Secara khas, dalam kisah SM ditemukan bahwa humor lebih dekat dengan pada falsafah dari keadaan sebenarnya. Humor semacam ini disebut Maslow sebagai humor keadaan yang sebenarnya karena humor ini sebagian besar berisi hal-hal yang mempermainkan manusia secara umum pada saat mereka berbuat bodoh atau lupa pada tempat mereka di alam semesta , atau mencoba menjadi besar sedangkan mereka sebenarnya kecil. (Abraham H.Maslow, 1993 : 27)
Jika dicermati, SM menjadi lucu karena dia mempermainkan diri sendiri, tetapi tidak dengan cara yang menyakitkan membadut).Kisah-kisah SM tidak pernah membuat sesuatu lelucon yang menyakiti orang lain. SM banyak hendak mengatakan sesuatu dan mempunyai fungsi di samping sekedar menimbulkan tawa. Humor merupakan suatu pendidikan dalam bentuk yang menyenangkan, sama dengan kiasan atau dongeng.

2. Sumambing yang Penyabar
Dapat dipastikan SM adalah sosok yang penyabar. Sepeda SM pernah dipenuhi tambalan oleh tukang tambal ban. Di lain hari, sadel sepedanya ditinggikan orang usil dan kadang digantung. Akan tetapi, tidak pernah SM marah. Kesabaran SM ketika menghadapi orang-orang yang lebih muda itu patut menjadi contoh. Abu Nashr Al Sarraj (w.378 H) menyebutkan bahwa sabar adalah maqam yang mulia. Allah memuji orang-orang yang sabar seperti tergambar dalam firman Allah SWT : Katakanlah: "Hai hamba-hamba-Ku yang beriman. bertakwalah kepada Tuhanmu". Orang-orang yang berbuat baik di dunia ini memperoleh kebaikan. dan bumi Allah itu adalah luas. Sesungguhnya hanya orang-orang yang Bersabarlah yang dicukupkan pahala mereka tanpa batas. (Q.S. Az Zumar : 10)

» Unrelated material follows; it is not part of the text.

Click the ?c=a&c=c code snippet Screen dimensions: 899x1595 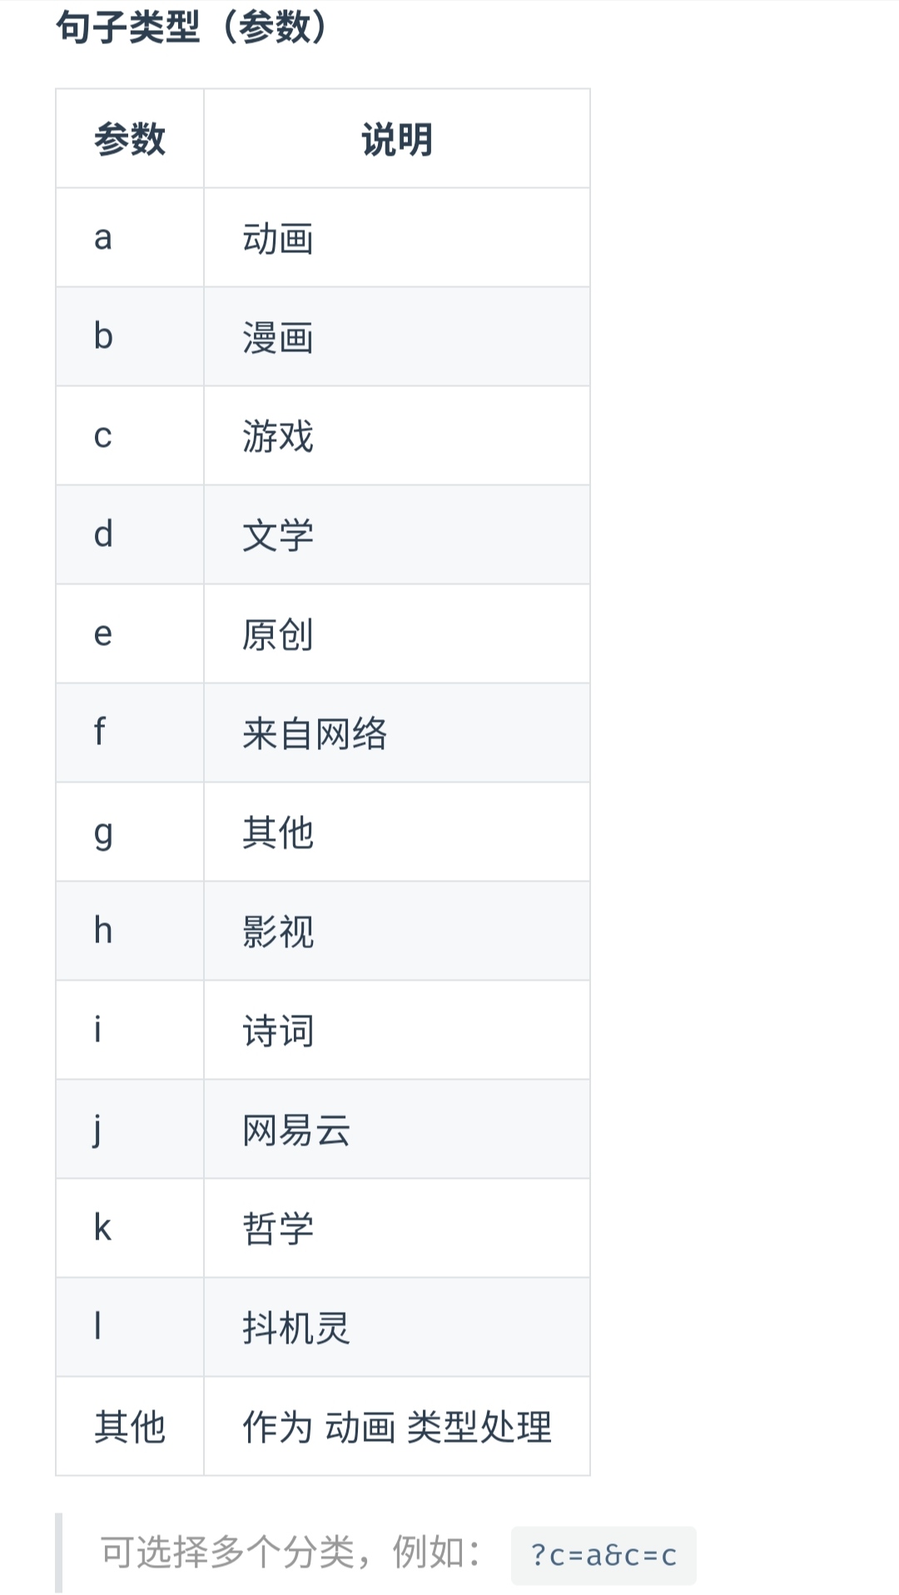tap(603, 1554)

Sikap sabar SM merupakan sikap mawas dirinya. Sebagai seorang yang secara fisik tidak menguntungkan untuk berkelahi, SM mampu menyadari akan dirinya sendiri. Mawas diri seperti halnya SM karena manusia sering kali merasa lebih baik, paling benar, dan tak pernah berbuat salah atau bohong sama sekali. Menyadari kesalahan tersebut juga tergambar ketika dia sakit perut dan mengaku mencret. Manusia yang selalu sadar atas dirinya sendiri pulalah sebenarnya manusia yang membuka pintu hati dan pikirannya sehingga bisa berkembang dan berubah menjadi lebih baik.

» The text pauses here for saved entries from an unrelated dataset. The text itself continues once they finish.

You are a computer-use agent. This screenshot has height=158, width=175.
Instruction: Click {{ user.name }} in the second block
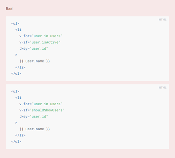[x=35, y=129]
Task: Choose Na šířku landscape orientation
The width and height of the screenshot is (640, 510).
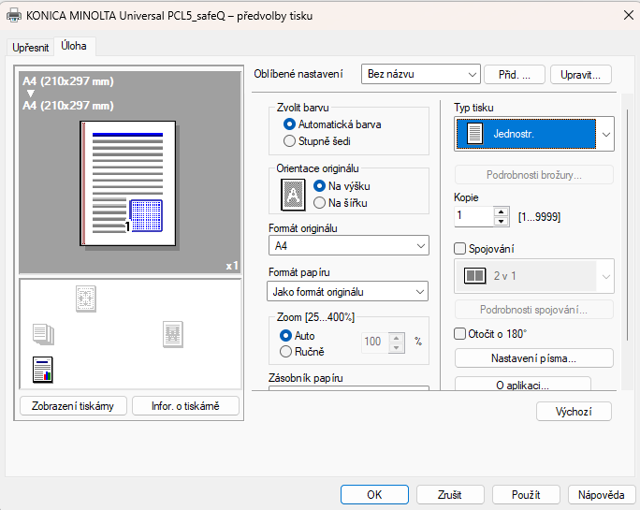Action: [x=320, y=202]
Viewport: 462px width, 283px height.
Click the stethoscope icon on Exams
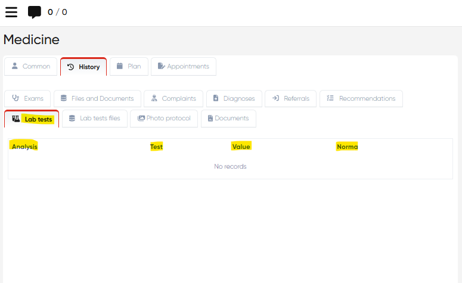point(15,98)

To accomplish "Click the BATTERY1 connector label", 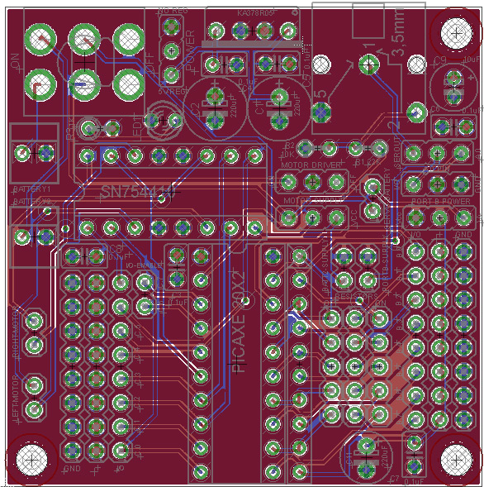I will click(31, 189).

Sikap sabar SM merupakan kemampuannya menahan diri dari luapan kemarahan. Sebagai seorang manusia normal SM pasti marah melihat sepedanya digantung di pohon, sadelnya ditinggikan, atau sepedanya ditambal. Akan tetapi, kemampuannya memanejemen kemarahan dengan caranya sendiri patut menjadi teladan. SM ingin memberitahukan kepada kita bahwa tindakan melampiaskan amarah dengan perkelahian dan kekerasan lainnya tidaklah satu-satunya cara. Kemarahan adalah manusiawi, namun SM mengajarkan bahwa kemarahan dan kebencian harus dibuang jauh-jauh agar hidup tenang. Kemarahan dan kebencian hanya mendatangkan kemarahan dan kebencian pula.
Darsun, anak lelaki Asikah, suka sekali mengganggu SM yang sedang tidur duduk dengan mulut terbuka. SM tidak marah bila terbangun dari tidur siangnya. Dia hanya berkata, ”cucuku pintar sekali menutup mulut kakek”. Darsun kecil yang nakal suka sekali mencolek SM yang tidur sehingga SM menutup mulutnya.

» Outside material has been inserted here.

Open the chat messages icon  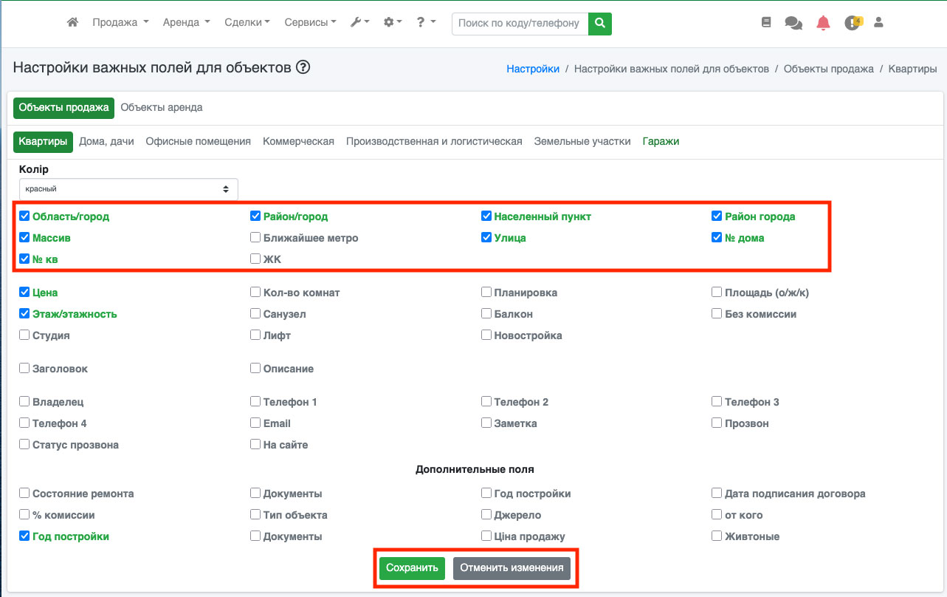pos(793,23)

SM sadar akan fisiknya yang tidak dapat diandalkan untuk berkelahi karena itu dia menerima keadaannya. SM dapat mengatasi hambatan, cobaan, dan kesulitan. Dia berhak mendapat derajat luhur setidaknya dimata manusia. Akhirnya hayatnya di masjid setidaknya dimata manusia pertanda husnul khatimah. Itulah derajat luhur yang diraihnya. Sabar dan menerima keadaan bukan berarti menunggu keajaiban dan menunggu keajaiban. Bukan pula berarti menyerah dan menyalahkan Tuhan. Sabar adalah merasa bersyukur dan mencari nilai hikmah dari keadaan sesudah segala upaya dan kemampuan dikerahkan kemudian berserah diri dan tawakkal kepada Allah.
”Kalau sudah umur meskipun aku tidak ke masjid dan berada di rumah saja tetaplah aku mati”, ujar SM ketika dilarang keluarganya pergi ke Masjid Takwa karena keadaannya yang uzur. Menjelang akhir nafasnya, tawakkal telah menjadi prilakunya.

3. Mengakui Kesalahan
Nilai penting lain yang terungkap kisah SM adalah kerelaanya mengakui kesalahan tanpa melempar kesalahan kepada orang lain. Hal itu tergambar dari pengakuannya ketika dia tercebur ke selokan. ”Saya hanya ingin mengukur kedalaman selokan ini”, ujarnya. Dia tidak menyalahkan orang lain atau sepedanya. Sikapnya itu pula yang tergambar ketika dia harus mengaku mencret di celana. Bagi sebagiaan orang, bisa saja meninggalkan tempat itu dan tidak memberitahukan bahwa dia mencret.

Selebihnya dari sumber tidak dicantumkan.